-- SUPPLIED DATA --

= = = = =

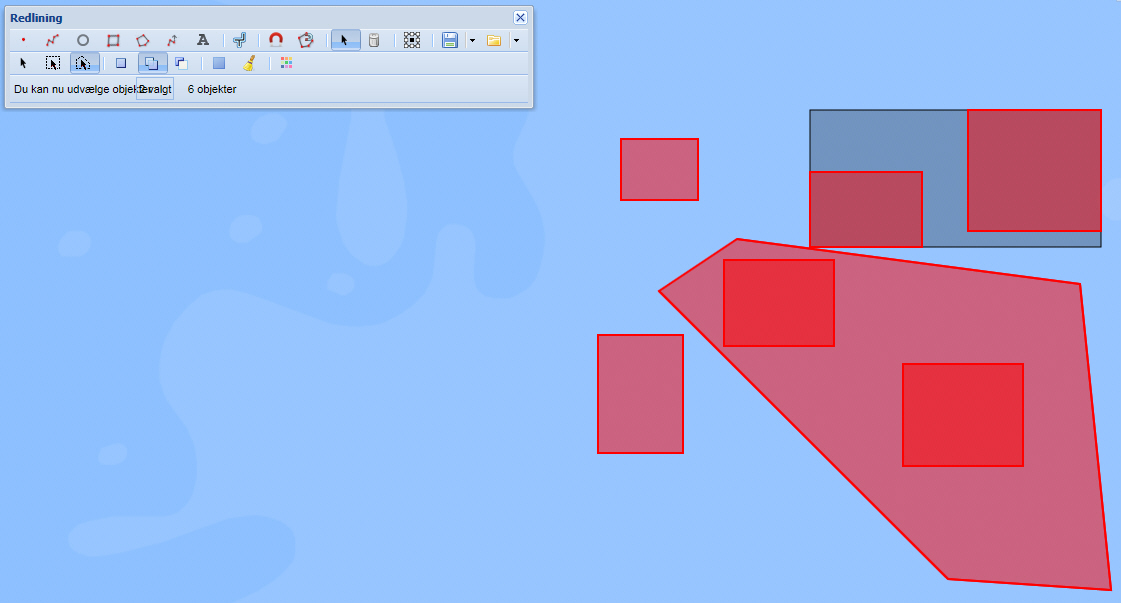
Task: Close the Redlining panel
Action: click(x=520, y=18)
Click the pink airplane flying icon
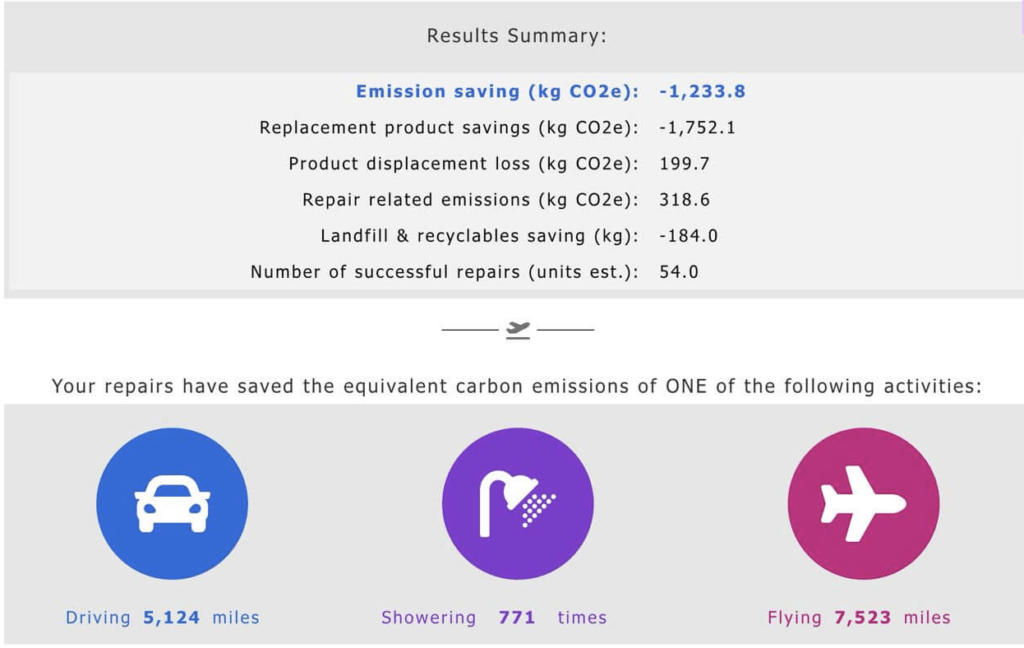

= = = = =

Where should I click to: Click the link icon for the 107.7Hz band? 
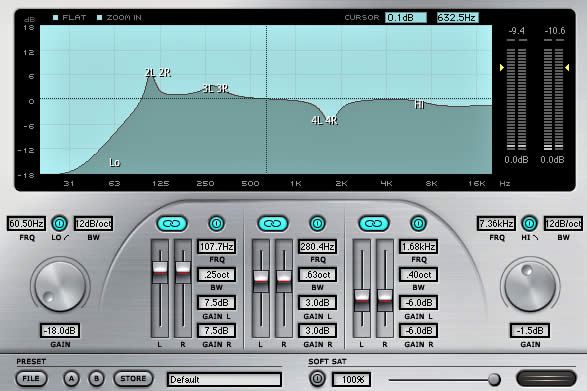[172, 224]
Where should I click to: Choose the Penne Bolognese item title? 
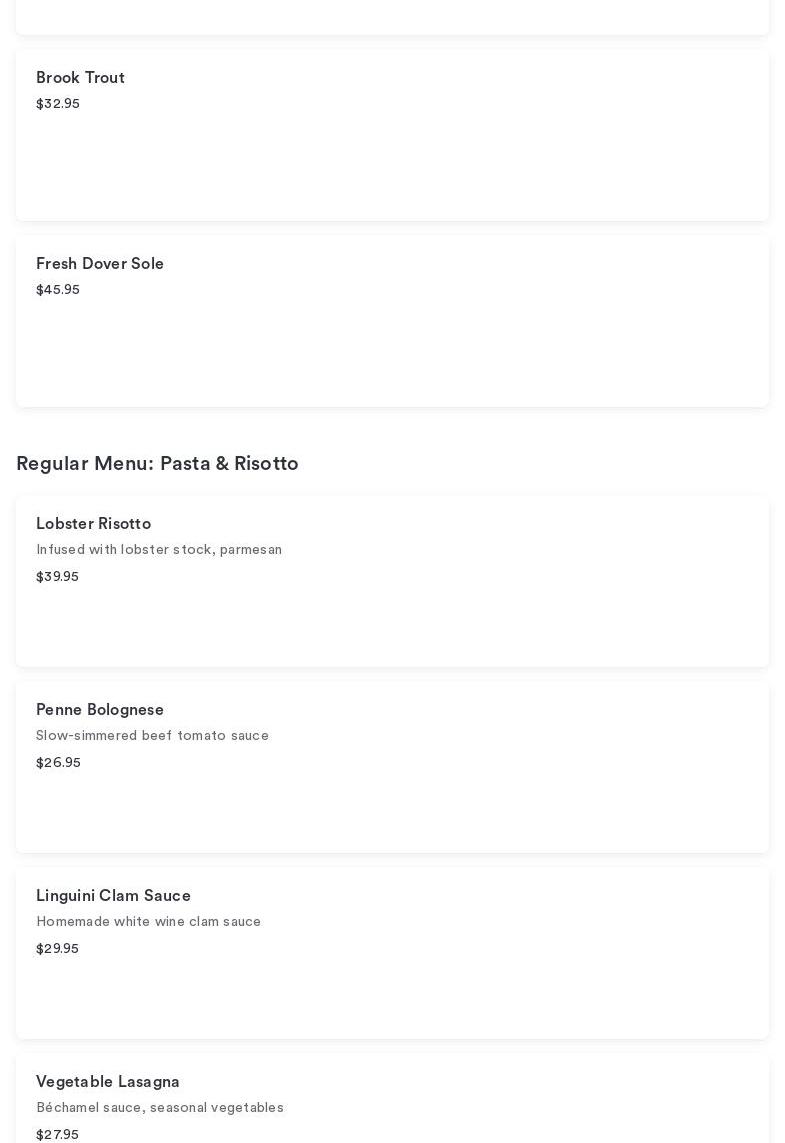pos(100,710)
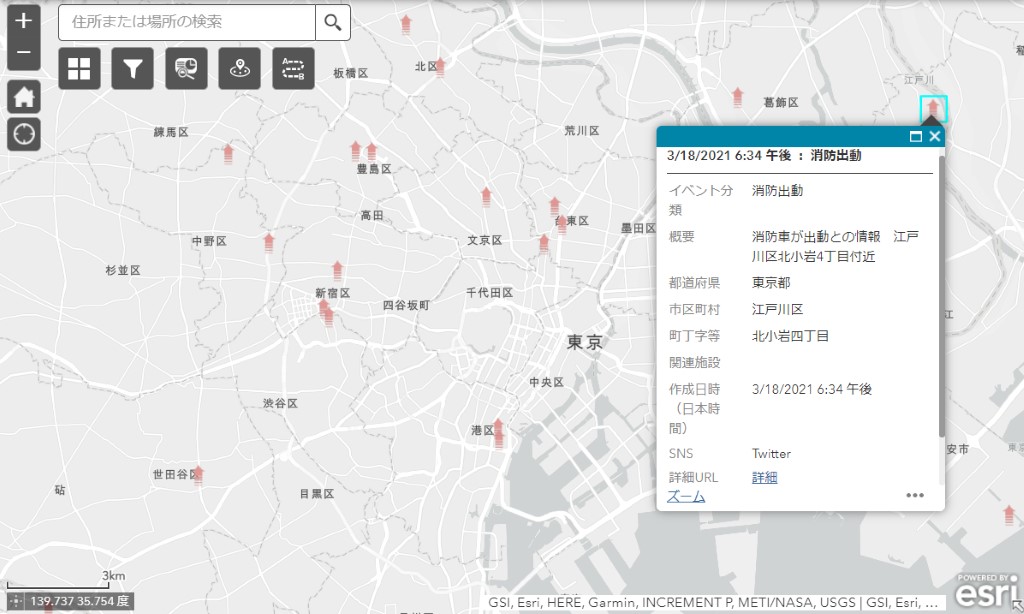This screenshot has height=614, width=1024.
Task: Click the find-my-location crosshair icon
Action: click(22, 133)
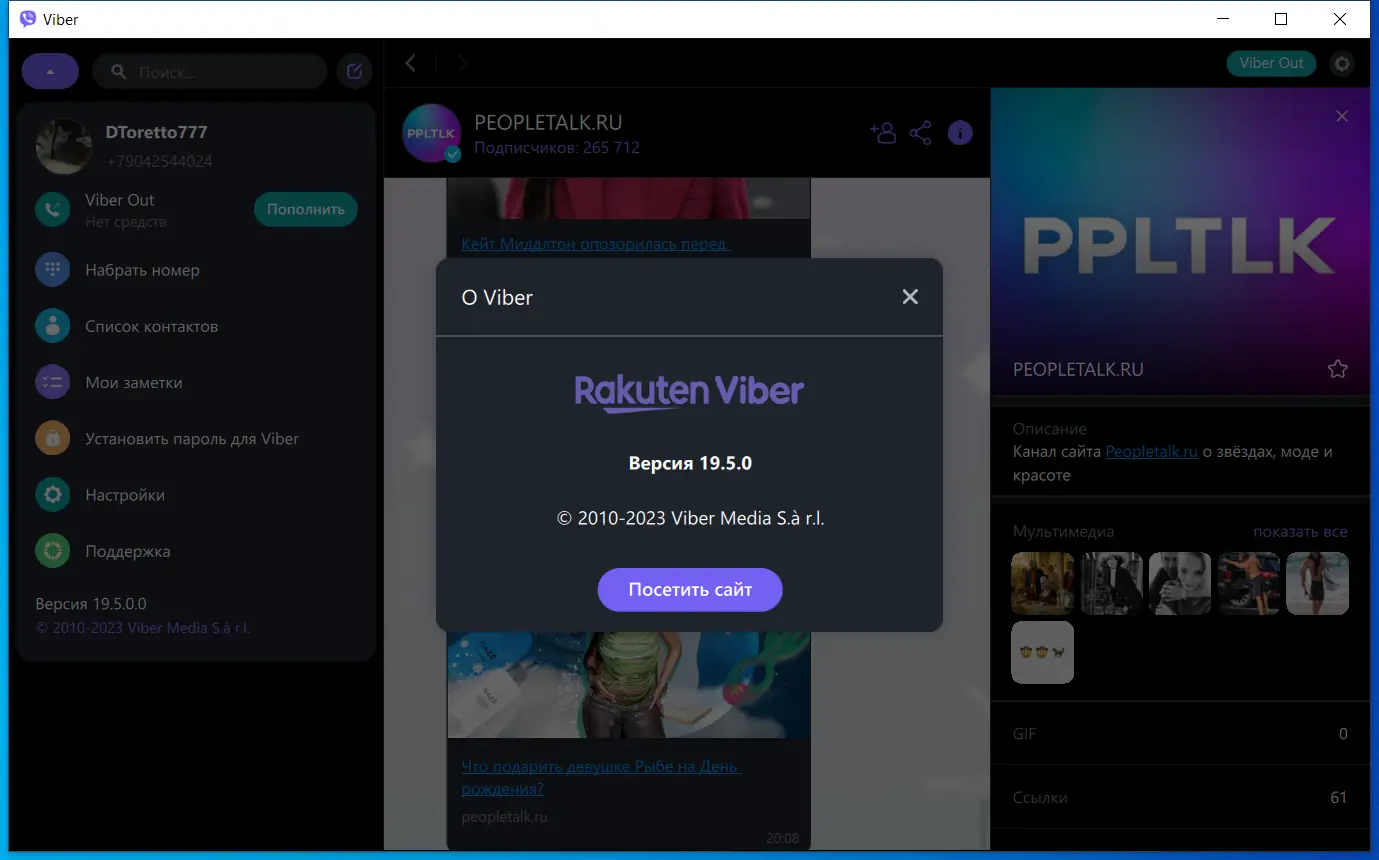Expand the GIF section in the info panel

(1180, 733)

= = = = =

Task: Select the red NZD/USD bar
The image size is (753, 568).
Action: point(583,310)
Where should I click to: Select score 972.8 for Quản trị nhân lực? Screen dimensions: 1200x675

= = = = =

-- TASK PROMPT --
When a line of the data above holds the string "Select", count it, and reply with the resulting number only.

-- SOLUTION BELOW --
2